Begin RECORD SET
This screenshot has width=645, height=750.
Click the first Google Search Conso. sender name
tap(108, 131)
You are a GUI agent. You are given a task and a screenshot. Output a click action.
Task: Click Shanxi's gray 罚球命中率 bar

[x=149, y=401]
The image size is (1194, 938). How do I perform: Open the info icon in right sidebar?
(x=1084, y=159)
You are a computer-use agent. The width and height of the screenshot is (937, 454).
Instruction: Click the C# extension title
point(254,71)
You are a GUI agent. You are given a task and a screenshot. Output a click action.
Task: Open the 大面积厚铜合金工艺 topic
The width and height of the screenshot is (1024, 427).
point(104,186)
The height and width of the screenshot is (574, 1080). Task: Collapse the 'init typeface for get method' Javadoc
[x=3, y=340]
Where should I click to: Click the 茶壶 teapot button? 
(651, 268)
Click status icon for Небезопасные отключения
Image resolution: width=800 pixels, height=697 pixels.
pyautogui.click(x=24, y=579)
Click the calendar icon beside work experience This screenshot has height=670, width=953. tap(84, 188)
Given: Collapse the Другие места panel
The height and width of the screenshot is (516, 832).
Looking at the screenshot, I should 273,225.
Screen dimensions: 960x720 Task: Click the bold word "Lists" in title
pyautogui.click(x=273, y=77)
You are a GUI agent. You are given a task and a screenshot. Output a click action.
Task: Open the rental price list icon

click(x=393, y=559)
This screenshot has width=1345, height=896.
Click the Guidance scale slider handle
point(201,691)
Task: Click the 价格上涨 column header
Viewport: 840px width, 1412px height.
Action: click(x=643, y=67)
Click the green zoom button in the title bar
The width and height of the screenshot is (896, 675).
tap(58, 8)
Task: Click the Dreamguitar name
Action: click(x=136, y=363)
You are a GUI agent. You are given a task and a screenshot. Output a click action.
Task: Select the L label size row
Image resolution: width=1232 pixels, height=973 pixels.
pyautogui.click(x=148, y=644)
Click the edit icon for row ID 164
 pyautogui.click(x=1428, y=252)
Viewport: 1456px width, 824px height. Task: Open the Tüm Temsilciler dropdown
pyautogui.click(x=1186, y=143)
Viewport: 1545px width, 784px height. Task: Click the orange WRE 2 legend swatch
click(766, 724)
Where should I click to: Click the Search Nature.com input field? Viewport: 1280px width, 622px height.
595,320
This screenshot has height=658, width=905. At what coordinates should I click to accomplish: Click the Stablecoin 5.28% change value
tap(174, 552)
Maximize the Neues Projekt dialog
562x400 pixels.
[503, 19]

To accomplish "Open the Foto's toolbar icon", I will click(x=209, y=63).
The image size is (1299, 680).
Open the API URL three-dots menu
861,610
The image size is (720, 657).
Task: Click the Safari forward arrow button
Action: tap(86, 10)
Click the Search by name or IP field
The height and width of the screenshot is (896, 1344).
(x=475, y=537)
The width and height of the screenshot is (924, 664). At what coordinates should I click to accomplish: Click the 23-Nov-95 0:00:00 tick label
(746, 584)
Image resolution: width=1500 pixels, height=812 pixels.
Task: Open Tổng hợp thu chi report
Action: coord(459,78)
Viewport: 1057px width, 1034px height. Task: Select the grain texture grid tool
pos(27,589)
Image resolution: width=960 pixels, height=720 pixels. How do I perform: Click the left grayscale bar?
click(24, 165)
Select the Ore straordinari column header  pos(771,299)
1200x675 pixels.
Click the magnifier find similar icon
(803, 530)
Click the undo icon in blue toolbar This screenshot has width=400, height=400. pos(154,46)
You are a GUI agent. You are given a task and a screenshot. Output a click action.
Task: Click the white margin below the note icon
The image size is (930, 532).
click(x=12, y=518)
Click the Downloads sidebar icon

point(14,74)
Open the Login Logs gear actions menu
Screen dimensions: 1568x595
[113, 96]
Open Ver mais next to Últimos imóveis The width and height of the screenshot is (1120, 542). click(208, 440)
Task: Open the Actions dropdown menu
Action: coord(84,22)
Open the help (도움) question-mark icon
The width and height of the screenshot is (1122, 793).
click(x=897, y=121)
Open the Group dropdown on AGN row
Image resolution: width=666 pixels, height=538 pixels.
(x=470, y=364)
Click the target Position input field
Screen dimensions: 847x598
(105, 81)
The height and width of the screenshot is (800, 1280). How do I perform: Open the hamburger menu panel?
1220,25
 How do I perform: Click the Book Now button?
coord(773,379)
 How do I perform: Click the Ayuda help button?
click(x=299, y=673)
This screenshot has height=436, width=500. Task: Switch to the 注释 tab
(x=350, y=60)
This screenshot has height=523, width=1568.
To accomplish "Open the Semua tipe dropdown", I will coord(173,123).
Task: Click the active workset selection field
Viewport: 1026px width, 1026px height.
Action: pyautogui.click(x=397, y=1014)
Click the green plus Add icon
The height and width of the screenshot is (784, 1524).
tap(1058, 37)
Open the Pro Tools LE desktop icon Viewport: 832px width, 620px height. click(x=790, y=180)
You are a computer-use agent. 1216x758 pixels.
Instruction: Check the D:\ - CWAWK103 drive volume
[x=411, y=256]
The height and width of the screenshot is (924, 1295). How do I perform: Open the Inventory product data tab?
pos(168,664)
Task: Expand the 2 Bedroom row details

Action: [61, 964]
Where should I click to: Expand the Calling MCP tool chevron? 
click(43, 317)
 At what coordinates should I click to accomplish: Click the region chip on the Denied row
End RECORD SET
Revise all of the rows above by replacing "GUI agent" with "screen agent" wherever it occurs, leaving everything else as it stands.

This screenshot has width=645, height=750.
Click the first Google Search Conso. sender name
tap(108, 131)
You are a screen agent. You are given a task and a screenshot. Output a click action.
Task: Click Shanxi's gray 罚球命中率 bar

[x=149, y=401]
The image size is (1194, 938). How do I perform: Open the info icon in right sidebar?
(x=1084, y=159)
You are a computer-use agent. The width and height of the screenshot is (937, 454).
Instruction: Click the C# extension title
point(254,71)
You are a screen agent. You are given a task and a screenshot. Output a click action.
Task: Open the 大面积厚铜合金工艺 topic
The width and height of the screenshot is (1024, 427).
point(104,186)
The height and width of the screenshot is (574, 1080). Task: Collapse the 'init typeface for get method' Javadoc
[x=3, y=340]
Where should I click to: Click the 茶壶 teapot button? 
(651, 268)
Click status icon for Небезопасные отключения
Image resolution: width=800 pixels, height=697 pixels.
pyautogui.click(x=24, y=579)
Click the calendar icon beside work experience This screenshot has height=670, width=953. tap(84, 188)
Given: Collapse the Другие места panel
The height and width of the screenshot is (516, 832).
Looking at the screenshot, I should 273,225.
Screen dimensions: 960x720 Task: Click the bold word "Lists" in title
pyautogui.click(x=273, y=77)
You are a screen agent. You are given a task and a screenshot. Output a click action.
Task: Open the rental price list icon

click(x=393, y=559)
This screenshot has width=1345, height=896.
Click the Guidance scale slider handle
point(201,691)
Task: Click the 价格上涨 column header
Viewport: 840px width, 1412px height.
Action: click(x=643, y=67)
Click the green zoom button in the title bar
The width and height of the screenshot is (896, 675).
tap(58, 8)
Task: Click the Dreamguitar name
Action: click(x=136, y=363)
You are a screen agent. You are given a task and a screenshot. Output a click action.
Task: Select the L label size row
Image resolution: width=1232 pixels, height=973 pixels.
pyautogui.click(x=148, y=644)
Click the edit icon for row ID 164
 pyautogui.click(x=1428, y=252)
Viewport: 1456px width, 824px height. Task: Open the Tüm Temsilciler dropdown
pyautogui.click(x=1186, y=143)
Viewport: 1545px width, 784px height. Task: Click the orange WRE 2 legend swatch
click(766, 724)
Where should I click to: Click the Search Nature.com input field? Viewport: 1280px width, 622px height.
595,320
This screenshot has height=658, width=905. At what coordinates should I click to accomplish: Click the Stablecoin 5.28% change value
tap(174, 552)
Maximize the Neues Projekt dialog
562x400 pixels.
[503, 19]

To accomplish "Open the Foto's toolbar icon", I will click(x=209, y=63).
The image size is (1299, 680).
Open the API URL three-dots menu
861,610
The image size is (720, 657).
Task: Click the Safari forward arrow button
Action: tap(86, 10)
Click the Search by name or IP field
The height and width of the screenshot is (896, 1344).
(x=475, y=537)
The width and height of the screenshot is (924, 664). At what coordinates should I click to accomplish: Click the 23-Nov-95 0:00:00 tick label
(746, 584)
Image resolution: width=1500 pixels, height=812 pixels.
Task: Open Tổng hợp thu chi report
Action: coord(459,78)
Viewport: 1057px width, 1034px height. Task: Select the grain texture grid tool
pos(27,589)
Image resolution: width=960 pixels, height=720 pixels. How do I perform: Click the left grayscale bar?
click(24, 165)
Select the Ore straordinari column header  pos(771,299)
1200x675 pixels.
Click the magnifier find similar icon
(803, 530)
Click the undo icon in blue toolbar This screenshot has width=400, height=400. pos(154,46)
You are a screen agent. You are given a task and a screenshot. Output a click action.
Task: Click the white margin below the note icon
The image size is (930, 532).
click(x=12, y=518)
Click the Downloads sidebar icon

point(14,74)
Open the Login Logs gear actions menu
Screen dimensions: 1568x595
[113, 96]
Open Ver mais next to Últimos imóveis The width and height of the screenshot is (1120, 542). click(208, 440)
Task: Open the Actions dropdown menu
Action: coord(84,22)
Open the help (도움) question-mark icon
The width and height of the screenshot is (1122, 793).
click(x=897, y=121)
Open the Group dropdown on AGN row
Image resolution: width=666 pixels, height=538 pixels.
(x=470, y=364)
Click the target Position input field
Screen dimensions: 847x598
(105, 81)
The height and width of the screenshot is (800, 1280). How do I perform: Open the hamburger menu panel?
1220,25
 How do I perform: Click the Book Now button?
coord(773,379)
 How do I perform: Click the Ayuda help button?
click(x=299, y=673)
This screenshot has height=436, width=500. Task: Switch to the 注释 tab
(x=350, y=60)
This screenshot has height=523, width=1568.
To accomplish "Open the Semua tipe dropdown", I will coord(173,123).
Task: Click the active workset selection field
Viewport: 1026px width, 1026px height.
Action: pyautogui.click(x=397, y=1014)
Click the green plus Add icon
The height and width of the screenshot is (784, 1524).
tap(1058, 37)
Open the Pro Tools LE desktop icon Viewport: 832px width, 620px height. click(x=790, y=180)
You are a computer-use agent. 1216x758 pixels.
Instruction: Check the D:\ - CWAWK103 drive volume
[x=411, y=256]
The height and width of the screenshot is (924, 1295). How do I perform: Open the Inventory product data tab?
pos(168,664)
Task: Expand the 2 Bedroom row details

Action: [61, 964]
Where should I click to: Expand the Calling MCP tool chevron? 
click(43, 317)
 At what coordinates should I click to accomplish: Click the region chip on the Denied row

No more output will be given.